Politics

Child slavery fight needs Canadian help

Canadians should educate themselves about how they can help fight human trafficking and child slavery, international development organization World Vision says.

International aid organization launches campaign against child slavery

Thirteen-year-old Salay works at a brick factory in Battambang, Cambodia to help his family repay a debt to the factory owner. He cuts and grinds clay and drags carts full of raw bricks to dry before they're put in the kiln. World Vision is launching a campaign to teach Canadians about child slavery and how to prevent it. (Vichheka Sok/World Vision)

Canadians should educate themselves about how they can help fight human trafficking and child slavery, international development organization World Vision says.

The group is launching a three-year campaign against child slavery, including human trafficking, which they say overlaps with slavery because children are often trafficked into the dangerous, degrading or dirty jobs that are the subject of the campaign.

The push comes on the heels of the sentencing of Ferenc Domotor, the leader of the biggest proven human trafficking ring in the country's history. Domotor was sentenced to nine years in prison for luring Hungarian men to Canada to work from dawn to dusk in construction in return for table scraps.

World Vision’s campaign focuses on children, and isn't limited to Canada. It cites a UNICEF estimate that 126 million child labourers worldwide do dangerous work and an International Labour Organization estimate that approximately 1.2 million children are trafficked for labour or sexual exploitation at any given time, representing half of the people trafficked worldwide.

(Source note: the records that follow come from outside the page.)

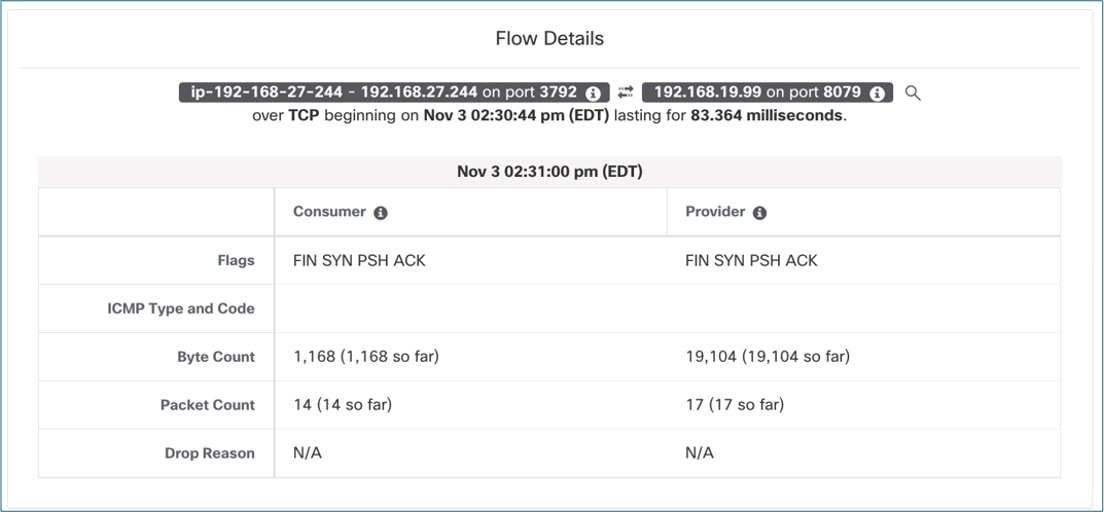Image resolution: width=1104 pixels, height=512 pixels.
Task: Click the Provider column info icon
Action: [760, 213]
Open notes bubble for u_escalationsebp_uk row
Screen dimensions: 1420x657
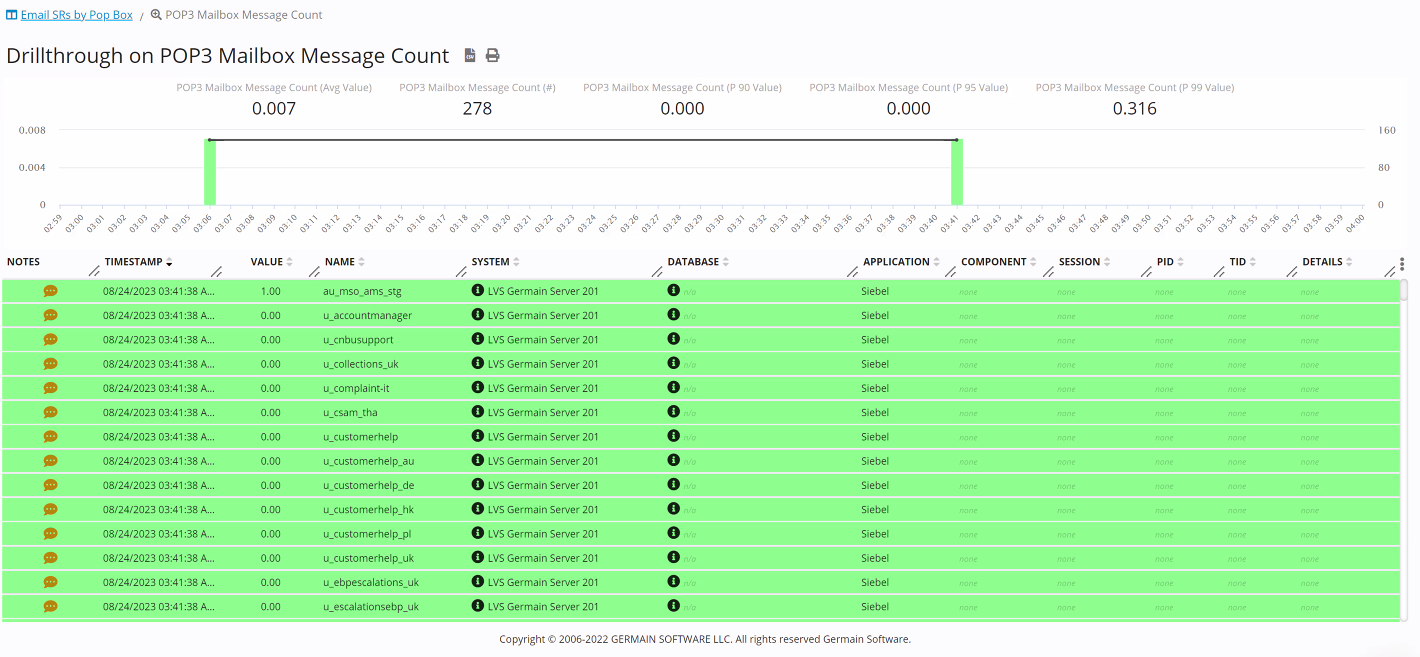(x=50, y=606)
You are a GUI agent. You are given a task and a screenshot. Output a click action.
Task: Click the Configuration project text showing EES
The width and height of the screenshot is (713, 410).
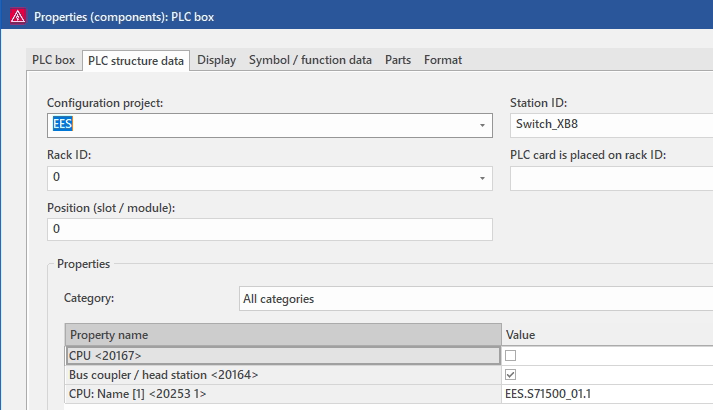pyautogui.click(x=64, y=125)
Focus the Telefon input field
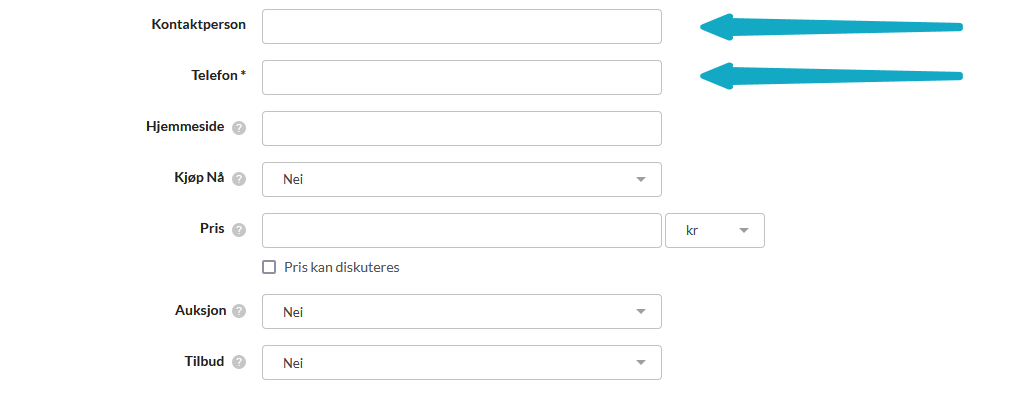The height and width of the screenshot is (405, 1016). (461, 77)
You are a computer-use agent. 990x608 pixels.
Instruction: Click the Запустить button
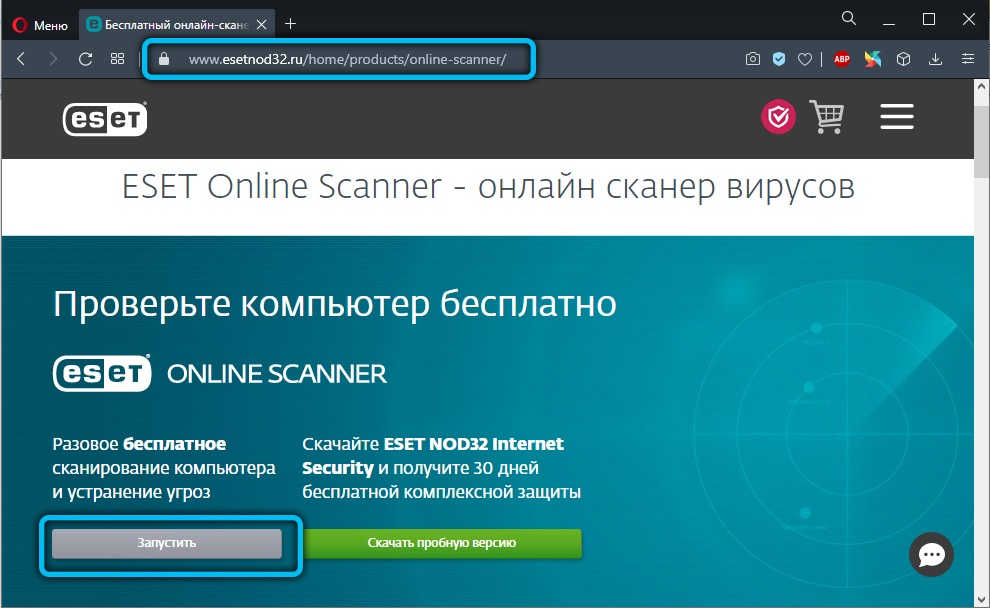(167, 543)
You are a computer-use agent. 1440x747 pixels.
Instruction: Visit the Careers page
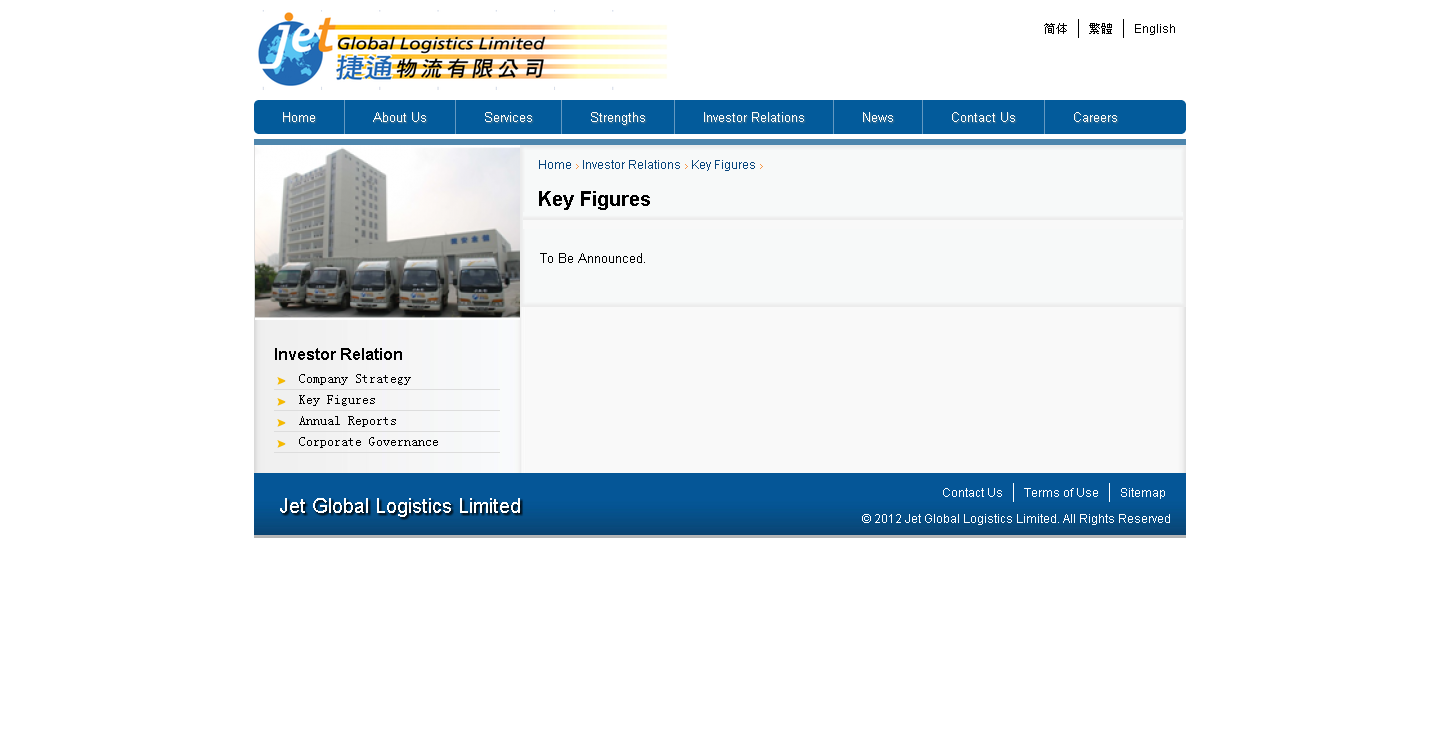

And for every trafficking victim forced into prostitution, which gets the bulk of the media attention, nine others are forced into work in places like factories, sweatshops, boats, and farms.

"Child labour is a problem that affects millions of kids around the world," said Carleen McGuinty, a child protection specialist at World Vision.

"Our experience has shown that an NGO [non-governmental organization] can't do it on its own, consumers can't do it on their own, governments can't do it on their own, we all need to be working together."

"We need more than laws and more than legislation."

Anti-trafficking plan due

The Conservatives promised in their 2011 election platform to develop a national action plan to combat human trafficking. McGuinty says one element of World Vision's campaign is a petition asking the government to address the needs of children and to work to stop children from being trafficked in the first place.

Officials weren't immediately available to say where that action plan stands.

The government can play a crucial role in its international work, McGuinty says.

The Canadian International Development Agency, already working in the field in poor countries, can work with labour organizations to make sure workers are educated about their rights and that those rights are enforced.

Or when children are being vaccinated, workers can check whether they have a birth certificate.

"Without a birth certificate, that child will never be able to migrate safely, so they’ll never be able to get a passport or a legal work visa... Birth registration is a really critical, basic piece," McGuinty said.

"It proves their age, so first of all if they are in a factory and they're 12 years old, they can prove that actually, I'm 12 and I shouldn't be here, so they can get the protection they need. And if they're working in another country illegally, it can help repatriate them, to get them back home, to show where they live, who their parents are."

Need to 'clasp our hands' across borders

Conservative MP Joy Smith has a private member's bill, C-310, that would let Canada prosecute Canadian citizens and permanent residents for human trafficking offences outside the country. That's important, she says, because often traffickers work in countries without strong judicial systems.

"Human trafficking is worldwide and we need to clasp our hands across all the borders to make sure that we're working and talking with one voice to stop human trafficking," Smith said.

"World Vision is totally on the mark when they’re calling for everyone to work together."

The bill will also define exploitation and human trafficking explicitly, she said, to give the courts extra tools.

Smith's proposed law has made it through the House committee stage, but hit a delay when the NDP voted against the bill at report stage in early April, preventing it from moving to the next hour of debate.

Smith says another Conservative MP, Harold Albrecht, gave up the next slot for his private member's bill so that her bill can get its debate on April 23.